Access the AnVIL 'API'
leo = Leonardo()
leo
leo$listDisks()
terra = Terra()
tags(terra, "Workspaces")
wkspc =
terra$listWorkspaces() %>%
flatten() %>%
select(-starts_with("workspace.attributes"))
wkspc
Summary
What You've Accomplished
Setup
- Clone a workspace, launch an RStudio cloud environment
- Navigate between workspaces
Workflows
- Elements of workflow structure -- DATA TABLE inputs, scripts, File outputs
AnVIL Package
- Selecting workspaces
- Managing DATA TABLEs
- Moving data to and from google buckets
- Fast binary package installation (in the 'devel' version of the package)
- Advanced features, e.g., local use, API access
Next Steps
- Follow instructions at Set up billing with $300 Google credits to explore Terra to enable billing for your own projects.

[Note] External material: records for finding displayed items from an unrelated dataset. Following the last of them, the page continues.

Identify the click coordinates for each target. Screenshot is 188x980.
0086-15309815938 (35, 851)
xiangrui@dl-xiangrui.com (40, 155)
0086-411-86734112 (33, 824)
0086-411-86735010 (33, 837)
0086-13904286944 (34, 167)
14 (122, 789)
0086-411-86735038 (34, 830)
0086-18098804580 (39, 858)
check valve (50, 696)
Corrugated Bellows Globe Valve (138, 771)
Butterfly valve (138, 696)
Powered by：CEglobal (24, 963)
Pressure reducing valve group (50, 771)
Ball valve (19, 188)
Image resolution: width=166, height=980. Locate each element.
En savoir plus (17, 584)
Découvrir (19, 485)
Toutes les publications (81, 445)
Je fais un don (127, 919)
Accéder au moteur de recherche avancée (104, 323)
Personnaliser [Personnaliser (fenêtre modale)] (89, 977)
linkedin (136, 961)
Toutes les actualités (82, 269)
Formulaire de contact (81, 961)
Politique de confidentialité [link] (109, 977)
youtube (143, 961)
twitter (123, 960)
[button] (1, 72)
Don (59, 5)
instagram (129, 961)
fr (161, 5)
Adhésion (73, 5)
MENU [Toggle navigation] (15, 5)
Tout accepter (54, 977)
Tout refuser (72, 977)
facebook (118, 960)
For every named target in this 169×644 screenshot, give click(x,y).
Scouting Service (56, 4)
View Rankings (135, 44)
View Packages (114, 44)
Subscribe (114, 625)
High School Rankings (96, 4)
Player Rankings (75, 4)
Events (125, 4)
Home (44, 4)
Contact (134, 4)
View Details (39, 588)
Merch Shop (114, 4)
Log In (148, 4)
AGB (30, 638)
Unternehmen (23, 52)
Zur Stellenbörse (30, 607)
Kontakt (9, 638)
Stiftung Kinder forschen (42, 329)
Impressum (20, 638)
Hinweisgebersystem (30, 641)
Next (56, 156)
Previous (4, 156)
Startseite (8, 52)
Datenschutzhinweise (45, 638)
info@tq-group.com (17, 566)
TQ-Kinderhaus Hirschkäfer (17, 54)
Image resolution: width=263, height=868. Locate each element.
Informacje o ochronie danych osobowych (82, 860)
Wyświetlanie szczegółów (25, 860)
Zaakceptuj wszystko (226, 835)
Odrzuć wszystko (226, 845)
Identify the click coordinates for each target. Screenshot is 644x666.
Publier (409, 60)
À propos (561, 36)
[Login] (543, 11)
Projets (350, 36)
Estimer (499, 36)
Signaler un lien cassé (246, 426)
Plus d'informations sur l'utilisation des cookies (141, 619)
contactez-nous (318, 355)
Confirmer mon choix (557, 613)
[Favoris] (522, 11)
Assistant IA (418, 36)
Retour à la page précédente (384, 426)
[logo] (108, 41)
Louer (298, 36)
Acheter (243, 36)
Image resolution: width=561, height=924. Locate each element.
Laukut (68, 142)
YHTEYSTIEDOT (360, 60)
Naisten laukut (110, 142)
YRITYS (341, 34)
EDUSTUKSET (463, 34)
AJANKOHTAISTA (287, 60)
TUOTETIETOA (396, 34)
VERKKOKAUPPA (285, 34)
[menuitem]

Frequently Asked Questions
- Uploading workflows -- through GitHub / Dockstore, but also the Broad Methods Repository (YouTube); see also the WDL Puzzles workspace.
- Default name and namespace -- the runtime starts in a particular workspace, and the runtime knows the default namespace and name. So by default, I had
> avworkspace() [1] "deeppilots-bioconductor-may3/Bioconductor-Workshop-PopUp-mtmorgan"
gsutil_cp(): CommandException: Downloading this composite object requires integrity checking with CRC32c, but your crcmod installation isn’t using...
This is a bug that should be fixed in the underlying image for the runtime.